Does a fine-tuned transformer always beat a recurrent baseline? On a modest dialogue dataset under limited compute, a well-tuned GRU won on every metric.
Open-domain dialogue response generation on the Cornell Movie-Dialogs Corpus — 53,107 utterance pairs (47,797 train / 5,310 test), vocabulary 7,822, max length 10 tokens. The question: with limited data and a single GPU, does parameter-efficient fine-tuning of a large pretrained model beat a purpose-built small one?
| Model | Perplexity ↓ | BLEU ↑ | Embed similarity ↑ |
|---|---|---|---|
| GRU seq2seq | 12.39 | 0.0335 | 0.402 |
| LSTM seq2seq | 13.80 | 0.0305 | 0.349 |
| GPT-2 (LoRA) | 45.62 | 0.0119 | 0.229 |
The GRU swept every metric: 3.7× lower perplexity and 2.8× higher BLEU than the LoRA-tuned GPT-2, with far fewer trainable parameters. The GRU also edged the LSTM, reaching a lower final training loss (2.36 vs 2.60).
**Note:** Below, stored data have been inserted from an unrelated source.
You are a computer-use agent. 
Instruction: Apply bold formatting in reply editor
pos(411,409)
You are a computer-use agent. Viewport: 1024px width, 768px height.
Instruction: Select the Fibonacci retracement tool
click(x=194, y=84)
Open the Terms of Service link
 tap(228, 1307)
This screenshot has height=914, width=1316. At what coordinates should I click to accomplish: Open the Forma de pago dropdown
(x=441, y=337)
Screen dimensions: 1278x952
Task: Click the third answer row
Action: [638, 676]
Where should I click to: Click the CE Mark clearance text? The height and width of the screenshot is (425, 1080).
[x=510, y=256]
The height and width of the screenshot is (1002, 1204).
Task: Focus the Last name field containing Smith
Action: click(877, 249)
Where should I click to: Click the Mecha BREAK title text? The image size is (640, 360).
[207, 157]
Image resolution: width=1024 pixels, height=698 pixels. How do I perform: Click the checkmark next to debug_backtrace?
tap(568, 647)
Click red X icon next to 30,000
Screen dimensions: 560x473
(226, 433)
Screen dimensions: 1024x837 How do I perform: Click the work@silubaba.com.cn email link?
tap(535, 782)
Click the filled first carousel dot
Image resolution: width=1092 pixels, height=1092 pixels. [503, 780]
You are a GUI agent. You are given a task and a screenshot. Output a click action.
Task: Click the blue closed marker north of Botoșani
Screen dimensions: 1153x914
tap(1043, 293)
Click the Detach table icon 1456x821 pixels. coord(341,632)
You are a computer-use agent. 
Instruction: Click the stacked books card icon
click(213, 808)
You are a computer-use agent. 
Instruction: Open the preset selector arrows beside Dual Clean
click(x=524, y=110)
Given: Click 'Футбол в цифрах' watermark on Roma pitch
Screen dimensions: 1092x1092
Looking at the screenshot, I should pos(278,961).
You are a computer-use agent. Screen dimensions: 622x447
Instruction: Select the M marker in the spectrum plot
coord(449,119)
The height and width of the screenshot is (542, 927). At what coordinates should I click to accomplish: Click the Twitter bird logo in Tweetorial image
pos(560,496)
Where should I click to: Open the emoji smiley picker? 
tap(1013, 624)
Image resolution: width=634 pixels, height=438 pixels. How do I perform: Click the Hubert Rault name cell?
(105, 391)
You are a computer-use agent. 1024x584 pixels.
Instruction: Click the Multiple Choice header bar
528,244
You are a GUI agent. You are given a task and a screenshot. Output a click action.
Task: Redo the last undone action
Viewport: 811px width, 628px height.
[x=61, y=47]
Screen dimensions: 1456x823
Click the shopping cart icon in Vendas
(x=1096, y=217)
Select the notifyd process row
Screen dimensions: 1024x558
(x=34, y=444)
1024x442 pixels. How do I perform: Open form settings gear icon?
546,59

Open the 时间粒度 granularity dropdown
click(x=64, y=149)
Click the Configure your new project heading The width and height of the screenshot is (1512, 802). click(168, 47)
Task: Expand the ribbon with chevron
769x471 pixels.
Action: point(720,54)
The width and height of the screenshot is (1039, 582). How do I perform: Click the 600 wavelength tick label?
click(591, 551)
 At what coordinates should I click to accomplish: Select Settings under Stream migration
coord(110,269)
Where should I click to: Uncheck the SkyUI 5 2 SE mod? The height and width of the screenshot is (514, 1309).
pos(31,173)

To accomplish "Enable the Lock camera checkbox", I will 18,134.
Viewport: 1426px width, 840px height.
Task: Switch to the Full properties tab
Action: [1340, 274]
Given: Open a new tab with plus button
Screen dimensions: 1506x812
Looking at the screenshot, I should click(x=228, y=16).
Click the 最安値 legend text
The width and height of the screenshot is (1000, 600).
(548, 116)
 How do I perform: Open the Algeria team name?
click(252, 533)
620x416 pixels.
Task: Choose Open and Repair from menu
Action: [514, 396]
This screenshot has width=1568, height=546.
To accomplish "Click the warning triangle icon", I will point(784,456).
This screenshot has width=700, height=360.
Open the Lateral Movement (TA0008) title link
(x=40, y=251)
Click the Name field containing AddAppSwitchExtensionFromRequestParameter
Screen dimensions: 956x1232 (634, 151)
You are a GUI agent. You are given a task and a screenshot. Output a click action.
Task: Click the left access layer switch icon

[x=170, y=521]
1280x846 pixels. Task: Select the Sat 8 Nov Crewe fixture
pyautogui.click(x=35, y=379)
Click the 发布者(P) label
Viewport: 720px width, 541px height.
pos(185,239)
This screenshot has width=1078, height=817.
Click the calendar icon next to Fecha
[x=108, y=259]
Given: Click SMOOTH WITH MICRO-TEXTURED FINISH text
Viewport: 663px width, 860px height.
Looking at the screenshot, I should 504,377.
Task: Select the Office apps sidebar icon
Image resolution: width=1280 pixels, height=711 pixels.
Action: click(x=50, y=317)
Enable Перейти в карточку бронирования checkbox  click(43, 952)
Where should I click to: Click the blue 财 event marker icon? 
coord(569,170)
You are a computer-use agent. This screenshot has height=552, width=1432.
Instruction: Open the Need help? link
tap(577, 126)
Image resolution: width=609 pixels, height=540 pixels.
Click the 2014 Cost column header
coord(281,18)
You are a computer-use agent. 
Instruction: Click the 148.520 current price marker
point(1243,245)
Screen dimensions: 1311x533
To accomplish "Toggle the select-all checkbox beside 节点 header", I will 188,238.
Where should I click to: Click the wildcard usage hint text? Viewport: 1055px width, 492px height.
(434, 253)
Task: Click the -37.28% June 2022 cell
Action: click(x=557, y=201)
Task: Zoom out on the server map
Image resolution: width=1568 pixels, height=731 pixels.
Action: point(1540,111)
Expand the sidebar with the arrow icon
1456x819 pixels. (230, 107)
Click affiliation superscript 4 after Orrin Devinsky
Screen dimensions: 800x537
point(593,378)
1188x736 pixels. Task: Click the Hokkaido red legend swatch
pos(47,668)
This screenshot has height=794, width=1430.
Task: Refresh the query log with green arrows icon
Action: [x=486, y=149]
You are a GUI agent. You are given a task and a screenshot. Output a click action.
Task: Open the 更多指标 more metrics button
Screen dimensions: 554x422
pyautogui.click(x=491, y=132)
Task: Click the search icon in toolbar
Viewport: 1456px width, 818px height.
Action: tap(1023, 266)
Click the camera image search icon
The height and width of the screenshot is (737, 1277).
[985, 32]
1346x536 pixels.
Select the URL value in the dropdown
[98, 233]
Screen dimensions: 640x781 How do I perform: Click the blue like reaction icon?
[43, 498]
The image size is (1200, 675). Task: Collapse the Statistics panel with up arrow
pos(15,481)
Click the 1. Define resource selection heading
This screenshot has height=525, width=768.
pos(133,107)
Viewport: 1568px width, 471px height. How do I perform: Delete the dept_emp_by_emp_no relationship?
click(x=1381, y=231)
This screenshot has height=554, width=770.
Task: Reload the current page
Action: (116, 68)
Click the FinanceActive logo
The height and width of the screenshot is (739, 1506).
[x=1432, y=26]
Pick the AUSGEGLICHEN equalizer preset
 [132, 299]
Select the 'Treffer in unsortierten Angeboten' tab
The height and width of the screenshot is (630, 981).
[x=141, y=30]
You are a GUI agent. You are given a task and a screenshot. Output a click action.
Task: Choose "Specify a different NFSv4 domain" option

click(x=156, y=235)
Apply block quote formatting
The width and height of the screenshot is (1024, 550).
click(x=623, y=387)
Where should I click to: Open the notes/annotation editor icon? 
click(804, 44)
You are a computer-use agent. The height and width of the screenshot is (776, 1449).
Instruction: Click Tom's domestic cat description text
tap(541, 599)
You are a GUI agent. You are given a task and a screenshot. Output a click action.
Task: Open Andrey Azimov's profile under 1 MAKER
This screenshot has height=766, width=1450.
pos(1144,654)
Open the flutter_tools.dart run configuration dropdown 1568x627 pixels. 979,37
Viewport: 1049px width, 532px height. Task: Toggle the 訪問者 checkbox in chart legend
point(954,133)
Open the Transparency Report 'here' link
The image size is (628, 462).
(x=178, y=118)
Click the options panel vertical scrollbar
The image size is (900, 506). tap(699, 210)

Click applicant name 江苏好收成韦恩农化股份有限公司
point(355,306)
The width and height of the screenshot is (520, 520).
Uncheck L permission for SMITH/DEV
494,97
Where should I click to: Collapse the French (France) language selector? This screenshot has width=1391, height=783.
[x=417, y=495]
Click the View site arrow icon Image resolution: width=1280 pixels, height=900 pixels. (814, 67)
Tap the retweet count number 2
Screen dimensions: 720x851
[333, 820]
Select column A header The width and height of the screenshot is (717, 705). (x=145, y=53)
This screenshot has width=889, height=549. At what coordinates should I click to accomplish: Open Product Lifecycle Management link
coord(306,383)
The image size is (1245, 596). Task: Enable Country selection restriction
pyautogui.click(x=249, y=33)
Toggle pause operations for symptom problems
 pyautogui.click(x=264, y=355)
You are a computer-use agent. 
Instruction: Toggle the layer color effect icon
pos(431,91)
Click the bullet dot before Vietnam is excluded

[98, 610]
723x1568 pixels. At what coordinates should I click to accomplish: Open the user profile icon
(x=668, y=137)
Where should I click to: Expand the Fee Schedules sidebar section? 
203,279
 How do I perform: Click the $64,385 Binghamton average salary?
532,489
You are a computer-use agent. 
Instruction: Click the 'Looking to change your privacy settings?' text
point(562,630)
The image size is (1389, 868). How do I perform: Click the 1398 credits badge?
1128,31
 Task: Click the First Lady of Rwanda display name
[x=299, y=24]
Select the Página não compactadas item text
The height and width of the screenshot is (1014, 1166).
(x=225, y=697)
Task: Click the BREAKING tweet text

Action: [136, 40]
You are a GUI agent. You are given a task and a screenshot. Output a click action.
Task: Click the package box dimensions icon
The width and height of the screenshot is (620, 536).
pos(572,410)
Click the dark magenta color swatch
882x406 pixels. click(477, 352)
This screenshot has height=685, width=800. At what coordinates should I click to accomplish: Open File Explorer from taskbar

LoRA freezes most of GPT-2 and trains a small adapter — powerful when the base model already covers your domain, but movie dialogue is short, idiosyncratic and far from GPT-2's web-text prior. A from-scratch encoder–decoder, trained end-to-end on exactly this distribution, fit it better. Bigger and pretrained is not automatically better when the data is narrow and the compute is fixed.